**Aim of the exercise**
Your answer is the lines below, exactly, from the one that contains "This screenshot has height=500, width=680." through the one that contains "Given: Click the Add tag link", both included.

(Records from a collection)
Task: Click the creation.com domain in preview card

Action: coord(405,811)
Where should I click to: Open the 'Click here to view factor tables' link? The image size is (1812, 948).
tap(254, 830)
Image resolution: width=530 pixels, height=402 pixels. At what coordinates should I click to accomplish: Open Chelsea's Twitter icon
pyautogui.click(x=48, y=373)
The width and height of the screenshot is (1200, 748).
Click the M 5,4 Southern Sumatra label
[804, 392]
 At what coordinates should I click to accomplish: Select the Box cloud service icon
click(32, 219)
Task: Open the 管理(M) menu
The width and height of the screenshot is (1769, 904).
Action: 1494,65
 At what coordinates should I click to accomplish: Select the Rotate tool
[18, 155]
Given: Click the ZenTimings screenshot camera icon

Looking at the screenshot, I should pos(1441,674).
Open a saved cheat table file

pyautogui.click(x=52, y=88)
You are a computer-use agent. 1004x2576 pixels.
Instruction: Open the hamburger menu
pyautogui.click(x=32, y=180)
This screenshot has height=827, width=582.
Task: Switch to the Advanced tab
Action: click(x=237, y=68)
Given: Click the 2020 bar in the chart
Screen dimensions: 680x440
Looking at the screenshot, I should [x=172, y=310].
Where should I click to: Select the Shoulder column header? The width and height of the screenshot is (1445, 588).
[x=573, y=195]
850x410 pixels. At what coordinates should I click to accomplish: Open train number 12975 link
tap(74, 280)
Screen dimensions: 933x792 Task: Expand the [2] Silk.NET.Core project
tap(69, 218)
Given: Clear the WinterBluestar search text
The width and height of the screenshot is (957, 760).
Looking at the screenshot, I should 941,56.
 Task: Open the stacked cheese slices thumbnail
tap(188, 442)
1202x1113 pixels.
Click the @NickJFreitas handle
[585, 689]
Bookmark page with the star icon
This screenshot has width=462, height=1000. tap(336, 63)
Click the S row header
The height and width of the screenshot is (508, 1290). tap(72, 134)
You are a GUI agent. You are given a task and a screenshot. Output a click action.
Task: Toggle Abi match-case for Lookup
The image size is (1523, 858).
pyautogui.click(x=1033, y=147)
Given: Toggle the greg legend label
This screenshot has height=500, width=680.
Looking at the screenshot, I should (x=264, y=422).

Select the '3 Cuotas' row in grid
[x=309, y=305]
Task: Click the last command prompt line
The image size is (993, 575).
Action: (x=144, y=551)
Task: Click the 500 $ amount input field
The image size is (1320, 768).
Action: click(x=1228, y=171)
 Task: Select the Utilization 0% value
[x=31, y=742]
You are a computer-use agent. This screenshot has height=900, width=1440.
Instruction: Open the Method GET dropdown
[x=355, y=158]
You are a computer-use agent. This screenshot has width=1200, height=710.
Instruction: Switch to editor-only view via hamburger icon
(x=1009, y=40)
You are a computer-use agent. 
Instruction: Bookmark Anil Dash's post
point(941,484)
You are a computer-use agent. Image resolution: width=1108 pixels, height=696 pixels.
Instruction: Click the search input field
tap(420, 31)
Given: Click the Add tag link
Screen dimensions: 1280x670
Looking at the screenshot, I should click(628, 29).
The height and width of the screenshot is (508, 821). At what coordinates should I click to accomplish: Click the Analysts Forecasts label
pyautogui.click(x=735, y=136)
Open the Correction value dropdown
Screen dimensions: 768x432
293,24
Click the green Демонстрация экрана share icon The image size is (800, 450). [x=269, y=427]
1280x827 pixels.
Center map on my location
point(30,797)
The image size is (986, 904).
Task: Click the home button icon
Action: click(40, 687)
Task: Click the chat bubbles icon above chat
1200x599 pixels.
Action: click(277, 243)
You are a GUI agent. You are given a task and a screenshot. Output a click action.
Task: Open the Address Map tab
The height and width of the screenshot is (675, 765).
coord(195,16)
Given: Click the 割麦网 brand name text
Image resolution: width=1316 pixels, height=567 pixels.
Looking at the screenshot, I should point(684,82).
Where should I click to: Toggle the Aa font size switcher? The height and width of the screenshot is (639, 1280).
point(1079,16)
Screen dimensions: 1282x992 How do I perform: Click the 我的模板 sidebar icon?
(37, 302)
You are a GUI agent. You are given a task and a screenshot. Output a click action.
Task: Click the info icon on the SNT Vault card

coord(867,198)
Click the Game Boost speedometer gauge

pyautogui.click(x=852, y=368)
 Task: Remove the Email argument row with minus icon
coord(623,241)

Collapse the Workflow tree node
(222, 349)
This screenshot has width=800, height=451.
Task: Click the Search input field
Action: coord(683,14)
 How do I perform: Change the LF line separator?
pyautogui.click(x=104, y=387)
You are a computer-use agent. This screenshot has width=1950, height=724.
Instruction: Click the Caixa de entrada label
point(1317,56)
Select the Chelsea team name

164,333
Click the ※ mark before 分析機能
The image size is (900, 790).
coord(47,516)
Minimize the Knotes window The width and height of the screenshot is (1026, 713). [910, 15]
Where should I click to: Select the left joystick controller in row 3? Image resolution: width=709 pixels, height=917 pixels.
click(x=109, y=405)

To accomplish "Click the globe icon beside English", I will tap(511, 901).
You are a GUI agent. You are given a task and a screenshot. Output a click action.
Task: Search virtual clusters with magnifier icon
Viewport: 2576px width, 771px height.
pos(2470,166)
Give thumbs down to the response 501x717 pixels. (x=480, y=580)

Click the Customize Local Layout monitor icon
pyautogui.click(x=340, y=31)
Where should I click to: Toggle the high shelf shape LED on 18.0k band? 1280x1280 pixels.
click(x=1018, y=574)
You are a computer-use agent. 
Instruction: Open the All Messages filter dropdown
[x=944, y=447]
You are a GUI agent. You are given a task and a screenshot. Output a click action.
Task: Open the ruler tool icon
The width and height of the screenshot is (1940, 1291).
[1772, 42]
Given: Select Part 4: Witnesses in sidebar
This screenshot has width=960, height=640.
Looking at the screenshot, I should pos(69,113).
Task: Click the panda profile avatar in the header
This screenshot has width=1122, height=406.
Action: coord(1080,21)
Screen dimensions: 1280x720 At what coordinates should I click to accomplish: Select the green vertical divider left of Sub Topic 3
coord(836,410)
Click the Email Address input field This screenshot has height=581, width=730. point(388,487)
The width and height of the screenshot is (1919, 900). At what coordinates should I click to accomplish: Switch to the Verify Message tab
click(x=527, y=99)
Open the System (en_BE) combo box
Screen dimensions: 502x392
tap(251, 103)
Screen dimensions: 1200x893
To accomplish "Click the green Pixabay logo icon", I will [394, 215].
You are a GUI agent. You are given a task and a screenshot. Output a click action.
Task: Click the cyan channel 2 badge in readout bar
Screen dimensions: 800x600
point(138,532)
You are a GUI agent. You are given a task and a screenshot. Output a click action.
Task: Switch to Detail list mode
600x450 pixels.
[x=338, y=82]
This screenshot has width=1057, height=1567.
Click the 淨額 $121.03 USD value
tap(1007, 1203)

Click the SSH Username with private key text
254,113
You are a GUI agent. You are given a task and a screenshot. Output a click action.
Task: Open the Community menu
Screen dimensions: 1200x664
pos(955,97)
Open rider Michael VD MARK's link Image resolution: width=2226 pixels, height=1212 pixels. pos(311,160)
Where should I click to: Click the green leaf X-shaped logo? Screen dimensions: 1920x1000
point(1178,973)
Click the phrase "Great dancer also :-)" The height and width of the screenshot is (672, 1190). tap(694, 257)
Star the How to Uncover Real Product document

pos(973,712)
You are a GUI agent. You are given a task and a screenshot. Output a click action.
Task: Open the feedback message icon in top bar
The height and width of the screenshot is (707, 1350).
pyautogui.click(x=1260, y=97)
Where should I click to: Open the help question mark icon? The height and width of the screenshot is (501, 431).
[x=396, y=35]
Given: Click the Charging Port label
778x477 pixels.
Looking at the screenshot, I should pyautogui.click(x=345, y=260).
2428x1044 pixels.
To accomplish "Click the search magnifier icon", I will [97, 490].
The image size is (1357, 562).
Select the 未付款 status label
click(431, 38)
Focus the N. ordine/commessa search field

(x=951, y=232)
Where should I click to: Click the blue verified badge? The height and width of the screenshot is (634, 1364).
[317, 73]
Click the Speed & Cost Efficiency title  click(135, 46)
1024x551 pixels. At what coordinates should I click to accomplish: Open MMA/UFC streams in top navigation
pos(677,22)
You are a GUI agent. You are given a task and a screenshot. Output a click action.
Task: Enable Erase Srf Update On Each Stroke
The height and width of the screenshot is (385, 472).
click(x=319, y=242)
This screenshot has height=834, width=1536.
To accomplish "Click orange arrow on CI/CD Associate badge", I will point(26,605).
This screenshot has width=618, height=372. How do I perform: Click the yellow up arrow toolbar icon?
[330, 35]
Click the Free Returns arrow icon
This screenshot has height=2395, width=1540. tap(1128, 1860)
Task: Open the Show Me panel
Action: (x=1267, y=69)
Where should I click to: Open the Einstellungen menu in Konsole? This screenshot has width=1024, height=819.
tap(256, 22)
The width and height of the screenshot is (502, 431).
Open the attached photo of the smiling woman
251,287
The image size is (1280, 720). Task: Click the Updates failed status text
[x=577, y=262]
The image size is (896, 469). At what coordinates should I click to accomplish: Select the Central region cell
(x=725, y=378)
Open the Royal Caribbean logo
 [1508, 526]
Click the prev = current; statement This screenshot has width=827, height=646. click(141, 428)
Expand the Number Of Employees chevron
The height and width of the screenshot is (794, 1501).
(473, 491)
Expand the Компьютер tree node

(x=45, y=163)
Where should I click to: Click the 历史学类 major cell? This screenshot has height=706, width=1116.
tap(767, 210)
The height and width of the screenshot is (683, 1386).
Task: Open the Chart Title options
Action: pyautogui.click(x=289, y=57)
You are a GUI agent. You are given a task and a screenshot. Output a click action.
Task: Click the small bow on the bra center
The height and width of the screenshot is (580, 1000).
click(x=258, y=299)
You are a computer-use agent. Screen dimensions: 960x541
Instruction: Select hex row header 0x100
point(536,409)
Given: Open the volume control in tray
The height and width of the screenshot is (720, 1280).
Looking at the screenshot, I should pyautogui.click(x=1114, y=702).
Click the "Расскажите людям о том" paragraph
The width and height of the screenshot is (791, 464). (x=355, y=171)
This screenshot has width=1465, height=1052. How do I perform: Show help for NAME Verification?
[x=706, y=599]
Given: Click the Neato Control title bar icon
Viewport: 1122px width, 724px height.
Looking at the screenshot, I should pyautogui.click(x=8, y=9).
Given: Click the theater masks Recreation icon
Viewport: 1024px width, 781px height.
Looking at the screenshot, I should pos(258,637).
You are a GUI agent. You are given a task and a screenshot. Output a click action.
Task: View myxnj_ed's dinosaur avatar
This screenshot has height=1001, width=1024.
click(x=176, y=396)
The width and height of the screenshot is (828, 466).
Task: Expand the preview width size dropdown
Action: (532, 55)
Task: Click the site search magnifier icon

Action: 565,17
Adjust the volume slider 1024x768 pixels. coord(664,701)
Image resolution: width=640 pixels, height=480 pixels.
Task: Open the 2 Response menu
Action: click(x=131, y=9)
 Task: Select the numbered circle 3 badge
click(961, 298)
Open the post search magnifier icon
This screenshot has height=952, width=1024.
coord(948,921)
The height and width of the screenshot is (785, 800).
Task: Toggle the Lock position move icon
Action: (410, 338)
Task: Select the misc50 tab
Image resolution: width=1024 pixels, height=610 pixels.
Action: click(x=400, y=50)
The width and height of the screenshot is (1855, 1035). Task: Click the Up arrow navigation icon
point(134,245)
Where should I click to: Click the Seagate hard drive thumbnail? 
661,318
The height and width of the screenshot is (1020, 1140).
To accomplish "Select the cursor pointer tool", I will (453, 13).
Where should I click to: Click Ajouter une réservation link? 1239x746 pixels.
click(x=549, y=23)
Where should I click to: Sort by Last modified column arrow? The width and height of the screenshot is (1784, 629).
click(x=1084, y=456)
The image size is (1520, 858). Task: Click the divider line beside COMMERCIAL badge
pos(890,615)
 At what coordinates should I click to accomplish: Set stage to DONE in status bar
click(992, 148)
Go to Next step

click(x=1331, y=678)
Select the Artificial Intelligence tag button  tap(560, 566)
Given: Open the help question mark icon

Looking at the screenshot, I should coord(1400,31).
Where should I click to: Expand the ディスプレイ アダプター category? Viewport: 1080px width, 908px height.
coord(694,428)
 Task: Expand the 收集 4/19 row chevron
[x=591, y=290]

**Written solution**
This screenshot has height=500, width=680.
Looking at the screenshot, I should (x=264, y=422).

Select the '3 Cuotas' row in grid
[x=309, y=305]
Task: Click the last command prompt line
The image size is (993, 575).
Action: (x=144, y=551)
Task: Click the 500 $ amount input field
The image size is (1320, 768).
Action: click(x=1228, y=171)
 Task: Select the Utilization 0% value
[x=31, y=742]
You are a computer-use agent. This screenshot has height=900, width=1440.
Instruction: Open the Method GET dropdown
[x=355, y=158]
You are a computer-use agent. This screenshot has width=1200, height=710.
Instruction: Switch to editor-only view via hamburger icon
(x=1009, y=40)
You are a computer-use agent. 
Instruction: Bookmark Anil Dash's post
point(941,484)
You are a computer-use agent. Image resolution: width=1108 pixels, height=696 pixels.
Instruction: Click the search input field
tap(420, 31)
Given: Click the Add tag link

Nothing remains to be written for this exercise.